産経ニュース

「アンギアーリの戦い」展 未完の戦闘壁画、幻の競演

ライフ ライフ

記事詳細

更新


「アンギアーリの戦い」展 未完の戦闘壁画、幻の競演

16世紀の画家「アンギアーリの戦い(タヴォラ・ドーリア)」ウフィツィ美術館蔵 (東京富士美術館より寄贈)
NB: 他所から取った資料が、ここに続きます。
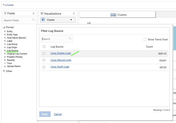The height and width of the screenshot is (123, 176).
Task: Click the Severity field type icon
Action: pos(5,60)
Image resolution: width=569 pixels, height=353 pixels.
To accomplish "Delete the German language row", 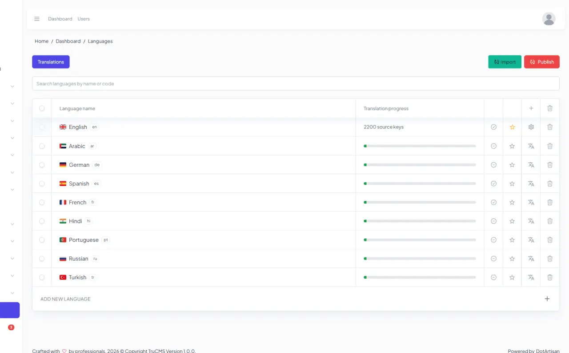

 レオナルド・ダ・ヴィンチ(1452~1519年)の未完の壁画「アンギアーリの戦い」は、一体どんな作品だったのか。残っているのは後の画家が描いた模写だけ。謎に満ちた壁画を探る展覧会「レオナルド・ダ・ヴィンチと『アンギアーリの戦い』」が東京都八王子市の東京富士美術館で開催されている。(渋沢和彦)

                   ◇

 軍旗を激しく奪い合う兵士の鬼気迫る形相や軍馬の激しい衝突シーンの躍動的な表現が印象的な「アンギアーリの戦い」。1440年、イタリア・トスカーナ地方のアンギアーリでのミラノ軍とフィレンツェ軍の戦いを主題にした戦闘図だ。フィレンツェのシニョリーア宮殿(現ベッキオ宮殿)の大評議会広間の壁画として構想され、ダ・ヴィンチは1503年にフィレンツェの行政長官によって発注を受けた。

 ダ・ヴィンチはこの壁画で、主流のフレスコ技法ではなく油彩の新技法を試したが、表面が剥がれ完成させることができなかった。その後、16世紀半ばに宮殿が改築された際、『美術家列伝』で知られる画家、ジョルジョ・ヴァザーリの壁画で覆われてしまった。